Carnets de Voyages (Diarios de motocicleta), un film de Walter Salles
Grande-Bretagne, Brésil, Argentine, 2 heures 06, 2003
Interprétation: Gael Garcia Bernal , Rodrigo de la Serna , Mercedes Moran
Synopsis :
En 1952, deux étudiants argentins, Albero Granado biochimiste, et Ermesto Guevara étudiant en médecine, décident d’aller à la découverte de l’Amérique latine, sur une vieille moto à bout e souffle…
Les deux hommes accomplissent alors un voyage de plusieurs milliers de kilomètres qui les mène en Patagonie, au Chili, au Pérou, pour finir à l’extrême nord du Venezuela. Au cours de ce périple à travers des paysages impressionnants, ces jeunes bourgeois prennent conscience progressivement d’une humanité sud-américaine dont ils ne soupçonnaient pas la misère. Au contact des mineurs de cuivre du Chili et des lépreux d’Amazonie, Guevara se découvre une passion qui ne le quittera plus : l’engagement politique…
Carnets de voyage : Ernesto Guevara avant le Che…
Le film de Walter Salles sort sur les écrans au moment même où le cinéma sud-américain connaît une vitalité sans précédent…Les cinéastes d’Argentine, du Brésil, du Chili et même de pays comme la Colombie ou le Paraguay présentent des œuvres originales et fortes… Dans cette production, le cinéma politique a toute sa place, que ce soit sous forme documentaire ou fictionnelle.

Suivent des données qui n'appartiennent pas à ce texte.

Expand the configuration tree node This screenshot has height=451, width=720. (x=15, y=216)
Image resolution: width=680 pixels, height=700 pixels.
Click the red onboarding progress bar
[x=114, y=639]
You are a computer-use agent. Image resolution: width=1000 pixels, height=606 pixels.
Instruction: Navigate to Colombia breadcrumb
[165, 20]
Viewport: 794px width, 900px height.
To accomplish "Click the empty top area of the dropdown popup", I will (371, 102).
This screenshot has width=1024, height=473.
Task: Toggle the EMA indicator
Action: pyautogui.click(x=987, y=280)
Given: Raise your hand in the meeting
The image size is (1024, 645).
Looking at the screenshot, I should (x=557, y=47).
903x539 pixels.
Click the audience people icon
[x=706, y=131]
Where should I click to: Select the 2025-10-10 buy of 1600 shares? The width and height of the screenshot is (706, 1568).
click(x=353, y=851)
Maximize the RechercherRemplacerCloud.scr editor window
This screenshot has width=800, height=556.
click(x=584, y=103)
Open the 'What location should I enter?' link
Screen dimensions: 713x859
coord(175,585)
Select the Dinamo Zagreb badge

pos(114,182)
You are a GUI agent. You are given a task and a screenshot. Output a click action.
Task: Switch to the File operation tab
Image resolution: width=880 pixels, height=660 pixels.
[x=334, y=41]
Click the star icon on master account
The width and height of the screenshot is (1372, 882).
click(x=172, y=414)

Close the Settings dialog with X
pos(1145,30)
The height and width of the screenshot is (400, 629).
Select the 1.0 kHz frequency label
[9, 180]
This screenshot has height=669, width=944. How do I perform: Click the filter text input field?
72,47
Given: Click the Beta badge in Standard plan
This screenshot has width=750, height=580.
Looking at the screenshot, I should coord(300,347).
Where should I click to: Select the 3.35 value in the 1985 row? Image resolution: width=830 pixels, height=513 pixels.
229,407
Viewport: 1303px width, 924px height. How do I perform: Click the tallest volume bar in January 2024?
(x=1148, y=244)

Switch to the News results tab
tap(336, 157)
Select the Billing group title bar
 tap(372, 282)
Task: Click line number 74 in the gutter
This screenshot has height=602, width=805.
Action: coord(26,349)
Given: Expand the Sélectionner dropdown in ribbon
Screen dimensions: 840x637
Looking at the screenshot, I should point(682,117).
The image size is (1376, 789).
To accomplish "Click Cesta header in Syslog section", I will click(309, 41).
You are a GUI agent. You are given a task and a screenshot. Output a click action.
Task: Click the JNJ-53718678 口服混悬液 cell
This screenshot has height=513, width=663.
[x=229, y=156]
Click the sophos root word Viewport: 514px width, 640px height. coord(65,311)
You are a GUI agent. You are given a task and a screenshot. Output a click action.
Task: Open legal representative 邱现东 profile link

En particulier, alors que le continent s’est largement démocratisé, les réalisateurs n’hésitent plus à ausculter le passé de leurs propres pays (les documentaires de Patricio Guzman au Chili, ceux de Fernando Solanas en Argentine, des œuvres de fiction comme Mon ami Machuca d’Andres Wood pour ne citer que les films les plus connus en Europe…). On annonce pour les prochains temps la sortie de Iluminados por el fuego de Tristan Bauer, à propos de la guerre des Malouines, et un film de Fernando Vargas Villazon , Dibuen dia da papa, qu’on présente comme une démythification du Che…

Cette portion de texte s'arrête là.